発話行為として見ると、羨ましいは褒めの機能を持てるので、相手の面子を立てる方向に働きます。妬ましいはそれができません。むしろ自己開示に近く、聞き手に「どう受け止めればよいのか」という処理の負担を渡す。だから現実の会話では、一人称かつ現在形で裸のまま使われることは稀です。実際に耳にする形は、「妬ましいくらいだ」という程度の緩和か、「あのころは妬ましかった」という過去への退避か、あるいは自嘲の笑いを添えた形になります。緩衝材を一枚挟まないと運べない語だということです。
文法の側にも、この語の扱いにくさを支える仕組みがあります。日本語の感情形容詞は、言い切りの形では原則として一人称の現在にしか使えません。他人について「彼は嬉しい」と書けないのと同じ理屈で、「彼は妬ましい」も落ち着かない。他人に付けるには、がる、思う、といった装置を挟んで「妬ましがっている」「妬ましく思っている」にする必要があります。つまりこの語は、素の形では話し手自身の内側にしか置けない。そして話し手自身の内側に置いた瞬間に、劣位の前提が発話へ持ち込まれる。逃げ道が構造的に塞がれているわけです。

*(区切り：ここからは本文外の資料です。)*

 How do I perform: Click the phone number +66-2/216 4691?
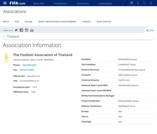(x=29, y=65)
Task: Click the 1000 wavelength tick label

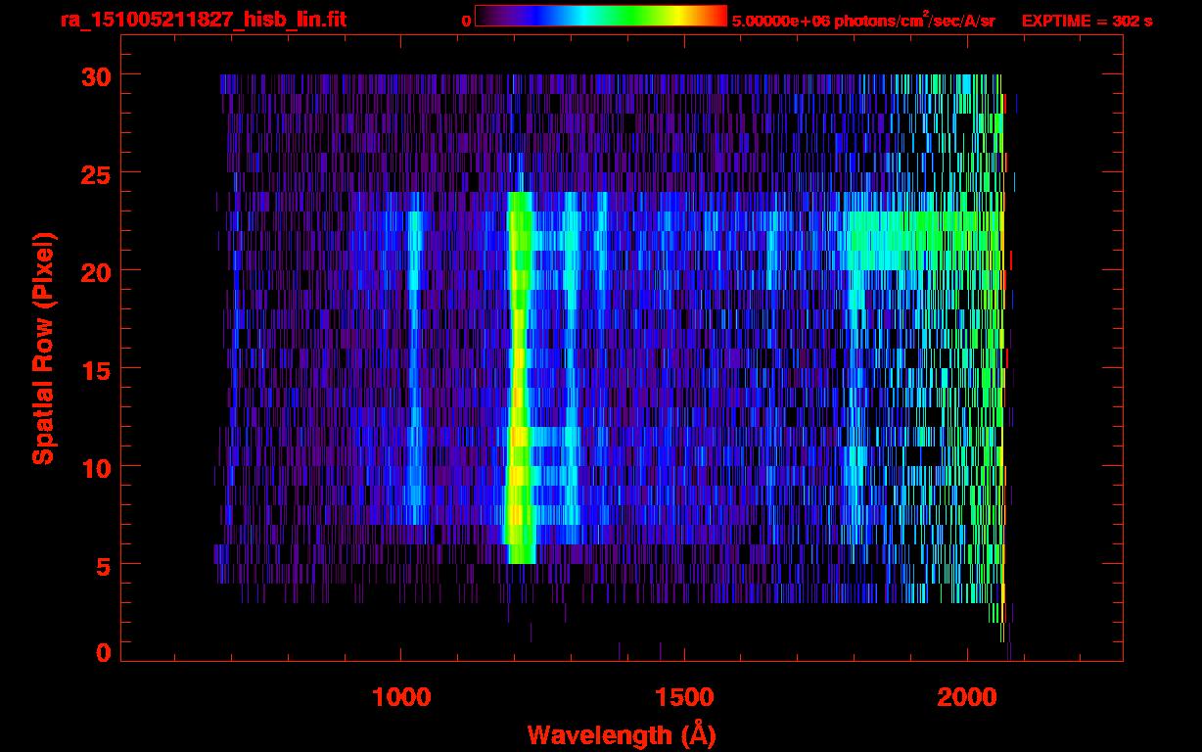Action: tap(401, 697)
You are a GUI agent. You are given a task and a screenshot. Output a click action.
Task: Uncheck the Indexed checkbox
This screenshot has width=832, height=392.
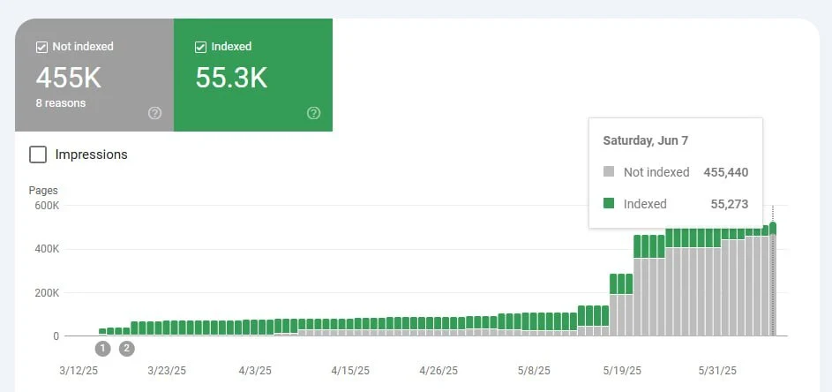pos(200,47)
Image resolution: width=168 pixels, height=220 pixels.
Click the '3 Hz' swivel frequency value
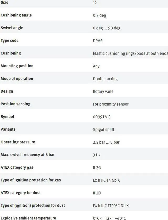pyautogui.click(x=97, y=155)
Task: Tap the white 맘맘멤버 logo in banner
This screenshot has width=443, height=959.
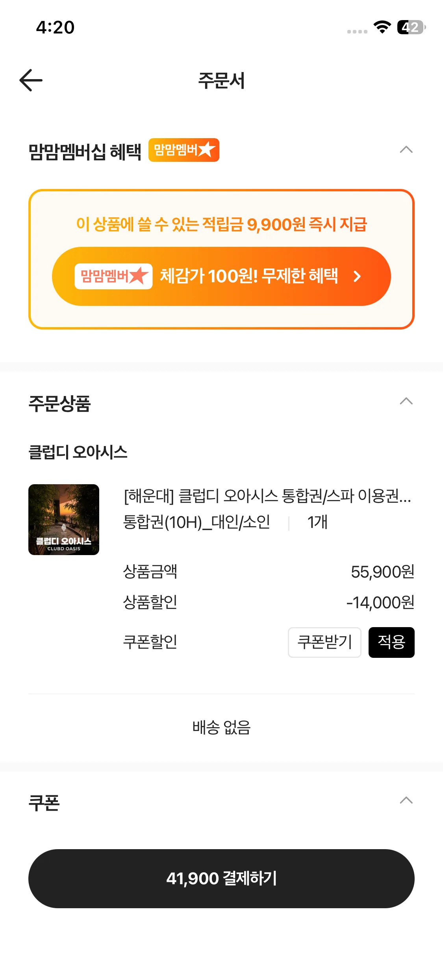Action: [113, 276]
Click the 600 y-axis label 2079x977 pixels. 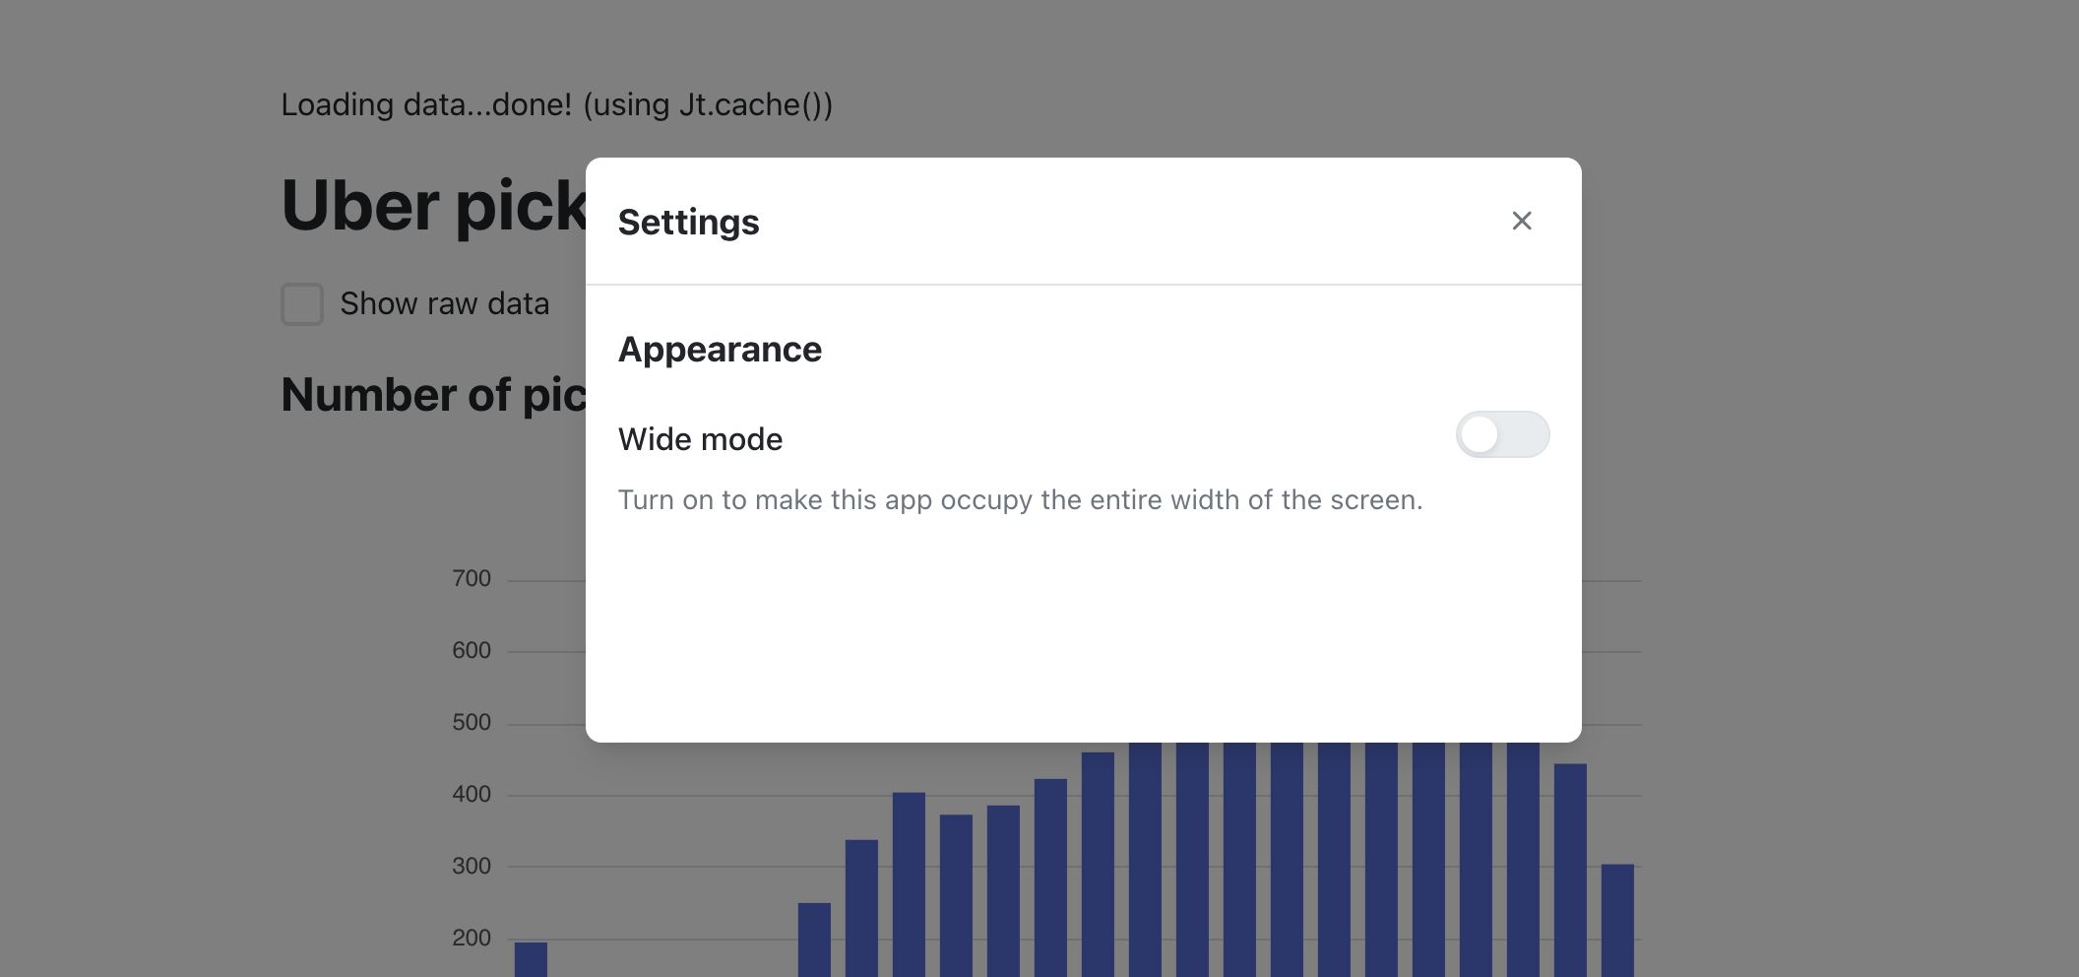click(472, 651)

人称を三人称に移すと、機能がまた変わります。「彼は妬ましく思った」は、もはや告白ではなく判定です。人物の内面に、本人が認めるとは限らないラベルを貼っている。これを地の文で書けるのは、語り手が人物より一段高いところに立つ設計を採っているときだけです。一人称の語り手が自分について「妬ましく思った」と書くなら、それは書いている時点の自分が過去の自分を裁いている、という二重の時間を暗黙に宣言したことになります。ここを曖昧にしたまま使うと、語り手の位置が読者に伝わらなくなる。
実務としてまとめると、三つに分かれます。会話文に置くなら緩衝を一つ付ける——自嘲、過去形、条件のいずれか。地の文で三人称に付けるなら、語り手が裁定する権利を持っているかを確認する。そして、緩衝なしの一人称現在で置いてよい場面は限られていて、それはその人物の社交の作法が崩れかけていることを示したいときです。裸で置くこと自体が事件になる語なので、事件でない場面に裸で置くと、人物が急に幼く見えます。この語の扱いにくさそのものが、使いどころを指定しています。